NHKドラマ『税金で買った本』を見ていることがきっかけで、図書館を題材にしたマンガに関心が向きました。
普段マンガを読まない自分が、マンガコーナーで偶然このシリーズを手に取り、気づけば7巻まで一気に読み進めてしまったのは、働く者として描写のリアリティに強く惹かれたからだと思います。
本作は、図書館の根幹業務である レファレンス・サービス を丁寧に描いた作品です。
蔵書点検で職員全員が汗だくになりながら書庫を確認する場面、専門的な相談を適切な機関につなぐ レフェラル・サービス、ダイバーシティ、多文化共生、ディスレクシア、郷土史研究など、実際の図書館で日々行われている業務が細やかに描かれています。
司書としてこれらの描写は「マンガ的誇張」ではなく、むしろ図書館の現場をよく取材した上で描かれた“実務のリアル”だと感じます。
利用者の相談は一件一件が異なり、時に人生の岐路に関わることもある。
その責任の重さと、うまく役立てたときの喜びが、この作品には確かに息づいています。
特に印象に残ったのは、5巻の「回想法」を扱ったエピソードです。
かつて走ることを断念したおばあちゃんは、病気で立ち上がることも難しい状況にあります。
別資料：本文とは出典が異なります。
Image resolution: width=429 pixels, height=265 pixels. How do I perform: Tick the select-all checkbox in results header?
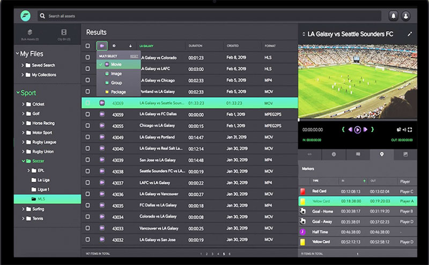point(88,46)
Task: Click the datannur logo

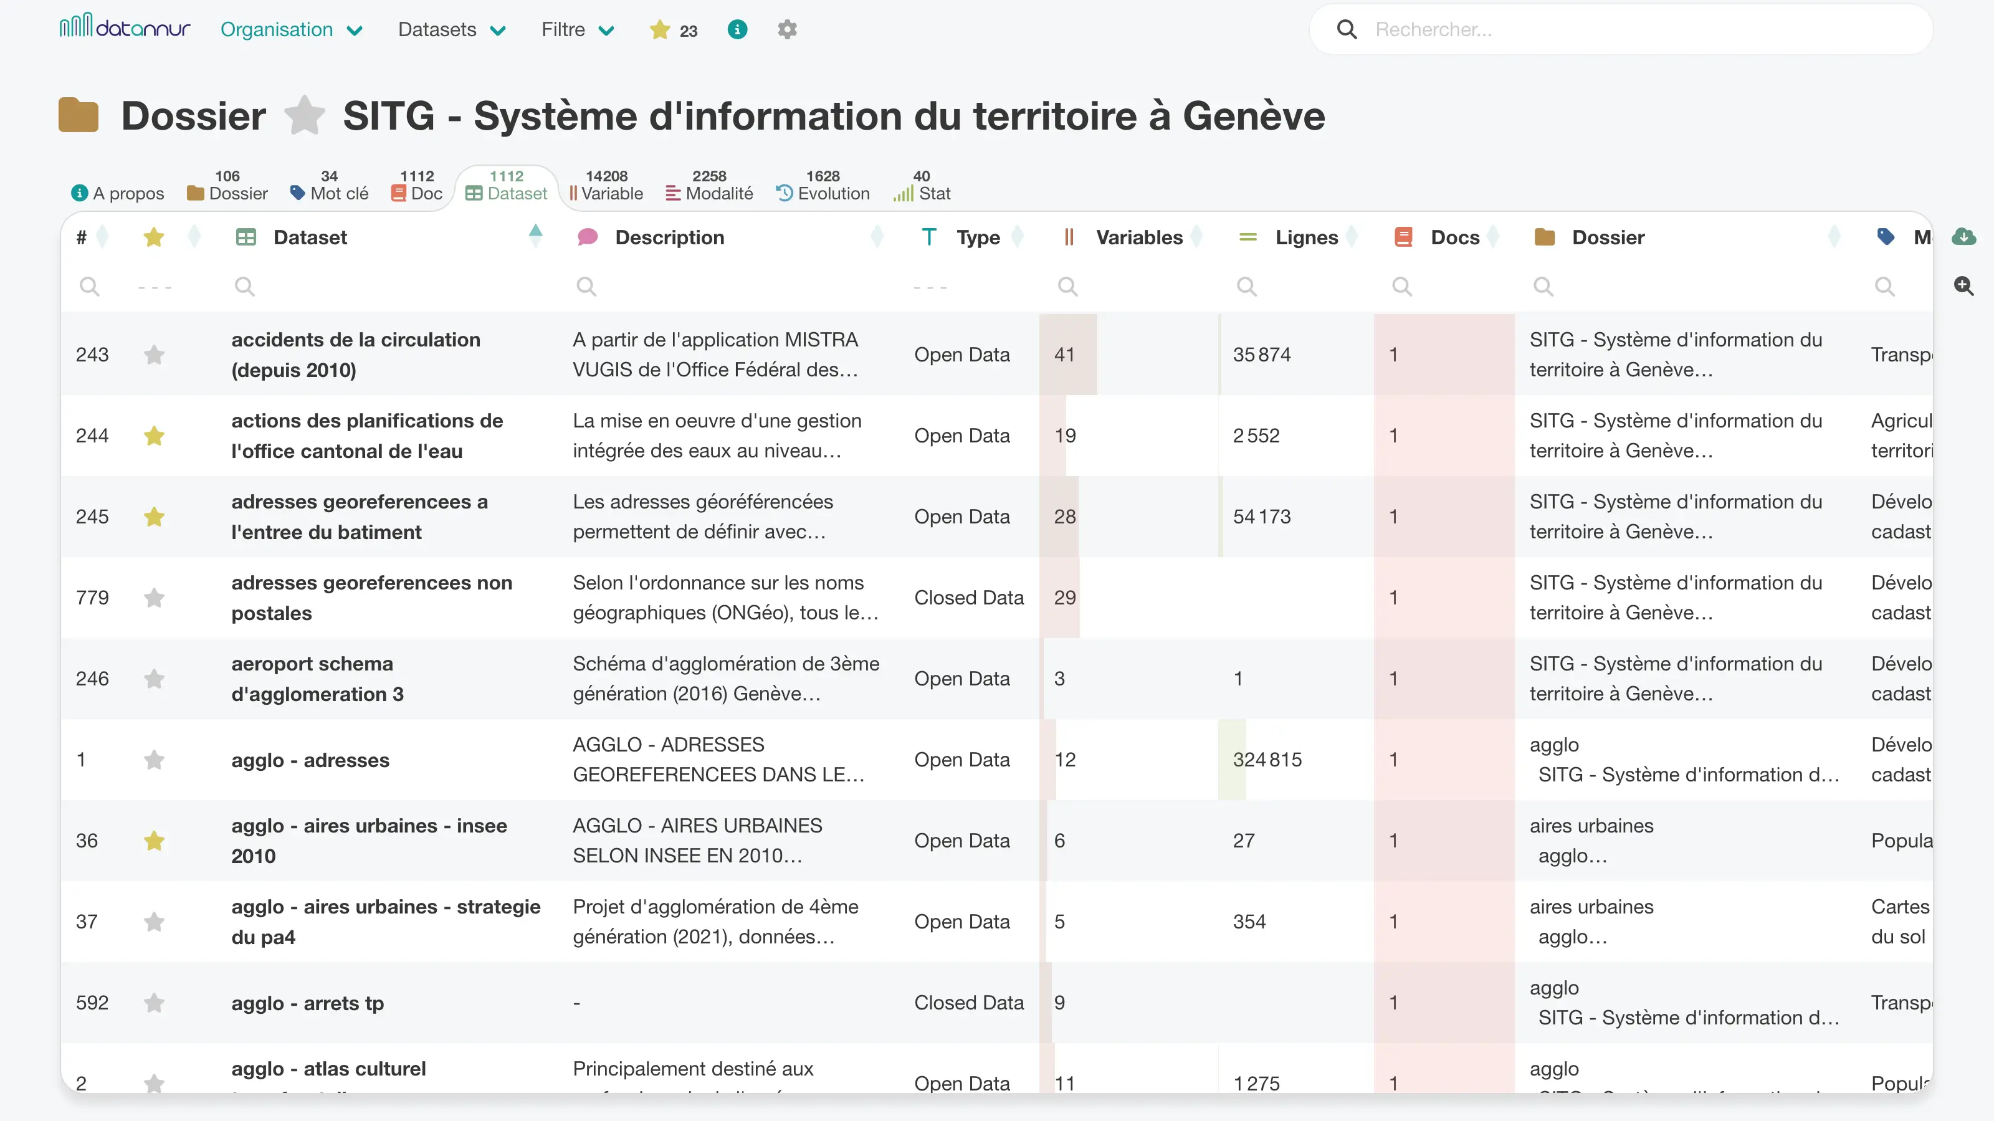Action: pyautogui.click(x=125, y=27)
そんな彼女を元気づけたいと、葵ひなこや司書仲間たちは、30代の頃にお産で人助けをした新聞記事を探し出し、回想法を用いて寄り添います。さらに、同じように走ることを途中で諦めた経験を持つ女性介護士がハーフマラソンに挑戦し、その瞬間におばあちゃんにも小さな奇跡が起きる――思わず目が潤んでしまう場面でした。
葵ひなこたちが、利用者の過去の新聞記事を探し出し、回想法を用いて寄り添う姿は、図書館が“情報提供の場”であると同時に“人の心に寄り添う場”でもあることを思い出させてくれました。
図書館員が関わることで、利用者の心に小さな変化が生まれる――その瞬間の尊さに、思わず胸が熱くなったのです。
主人公の葵ひなこは、少しおせっかいで、熱心すぎて空回りすることもあるけれど、利用者の無意識のニーズを察し、寄り添い、涙するほど真剣に向き合う司書です。
その姿は、図書館で働く人にとっても初心を思い出させてくれる存在です。
『その人が前に進めるお手伝いを“本を渡す”という仕事を通じてできる。誰かのために役立てる事がうれしくて、これからも本を探し調べていきたい』
図書館のレファレンスは、利用者の人生を左右することもある。
本を通じて誰かの役に立つという、司書の仕事の崇高さを改めて感じました。
この時期にこの作品に出会えたことは、自分をもう一度見つめ直す良い機会になりました。
この本に出会えて、本当に良かったと思います。
著者紹介
埜納タオさん
漫画家・イラストレーター。講談社mimi&kiss新人漫画賞入選でデビュー。広島県福山市生まれ。『図書館は誰にとっても身近な存在でいつもあたたかく迎えてくれる場所であってほしい。そんなことを思いながら描きました。』